BLOG CTF 508/COMSNMG1
It is quiet on the north coast of Puntland. The local skiffs are mostly pulled onto the beach. The Yemeni dhows, coming over to purchase the catch of local fishermen, seem to have gone home. The answer is pretty straightforward. It is too hot. 32 degrees. And that is the seawater temperature. “Even the fish go away”, is what the locals tell us. Ramadan makes the effect even bigger than normal. Activity levels go down, family life becomes even more important and sailors and fishermen want to go home.

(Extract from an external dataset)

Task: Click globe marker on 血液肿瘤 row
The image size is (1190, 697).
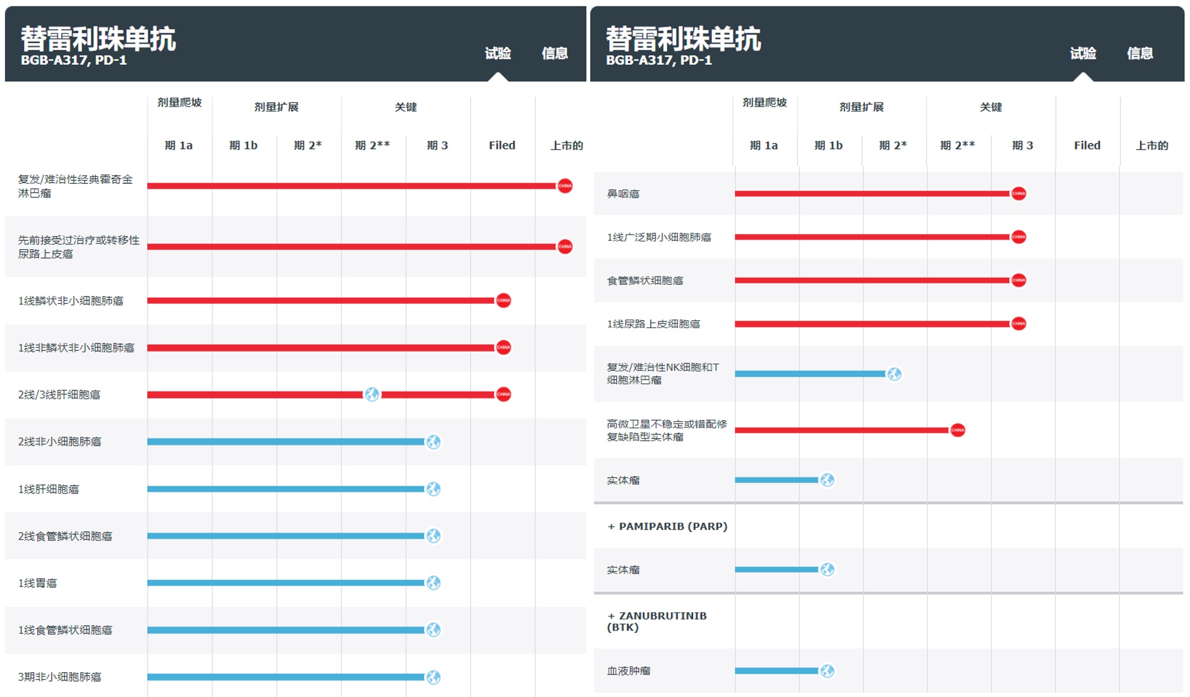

There is more movements on the political front in Somalia. Despite attempts to frustrate the process of electing a constitution, parliament and president, the declared deadline of the 20th of August is still within reach. A clear indication of the strong will of most Somali’s to establish a credible governing structure. And for the International Community a counterpart to work with in creating accountable security forces in all of Somalia’s regions.
The International maritime Bureau reports a strong decline in successful pirate attacks and credits it to a combination of naval patrols, best management practices and vessel protection detachments. We haven’t seen actual piracy related activity at sea since NATO’s HNLMS Evertsen disrupted the hijacked dhow Mohammad Rashid, detained 7 pirates and liberated the crew of 7. That was the 29th of June, two days after the dhow had tried to attack a merchant vessel in the Arabian Sea.

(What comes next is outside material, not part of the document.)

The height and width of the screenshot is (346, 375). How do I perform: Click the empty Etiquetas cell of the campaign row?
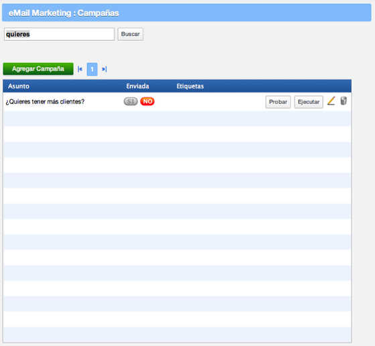(x=215, y=102)
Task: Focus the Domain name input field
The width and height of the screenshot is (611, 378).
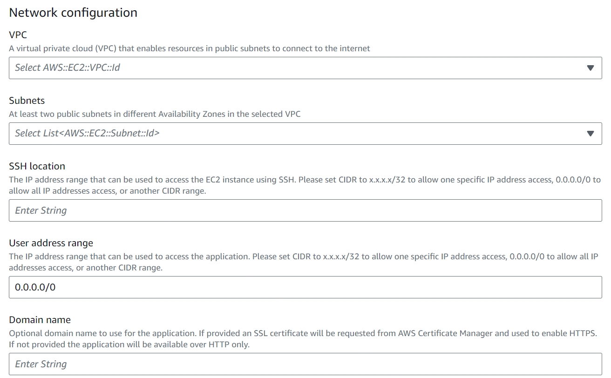Action: click(305, 364)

Yet, there are still 7 ships hijacked. And nearly 200 people hostage. Mostly under atrocious conditions. Two of them are anchored off the same north coast of Puntland. Safety of the crew prevent us from liberating the ships. The pirates ask hugh amounts of money. And in many cases they get it quite some way their way. Therefore, piracy is still an attractive option for the investors and an acceptable risk for the young people that go to sea, using fighting illegal fishing as a lame excuse, but effective enough to gain some support with the locals. Certainly not with all, but just enough to prepare and execute their despicable business.
Is this quiet period the proverbial calm preceding a storm? For sure the monsoon will lie down and the summer heat will retreat, as it has done so for as long as we know, dictating life in and around the Indian Ocean. In doing so, the conditions for pirates to operate on the high seas, near the crucial shipping routes, become more favourable. Despite the counter piracy successes – and consequently their declining chances – pirates are likely to remember the potential gains of hijacking ships. It would be a surprise if they would give up easy.
Where will the prepare, where will they hunt, what means will they use to get there? These questions need answering. So far, every other season has brought other ways of doing the pirate business. Every seasons, counter piracy forces have been ay more pressure closer to the point from where the pirates departed and are perhaps now closer than pro-active steps than ever before. Best management practices and vessel protection detachments will remain important. Naval patrols, near the shipping routes and close to the pirate camps will prevent the pirates to even get close to their targets. And through regional maritime capacity building and key leader engagement, regional and even local Somali maritime capabilities will grow more mature. Through contacts at sea the population can be convinced to denounce piracy and cease their support for it. All this effort is required to sustain the positive trends. It will be an interesting period ahead of us. But in the next few months, NATO Task Force 508 is increasingly well placed, together with the EU and CMF Task Forces and the independent deployers from China, Russia, Japan and India, to take the necessary next steps. To increase the pressure on the pirates even further and consequently ensure safe passage of trade oversea and access to ports.
So trade can become once more the engine behind development and stability and prosperity can return. As the fish, after the summer heat, off Somalia’s coast.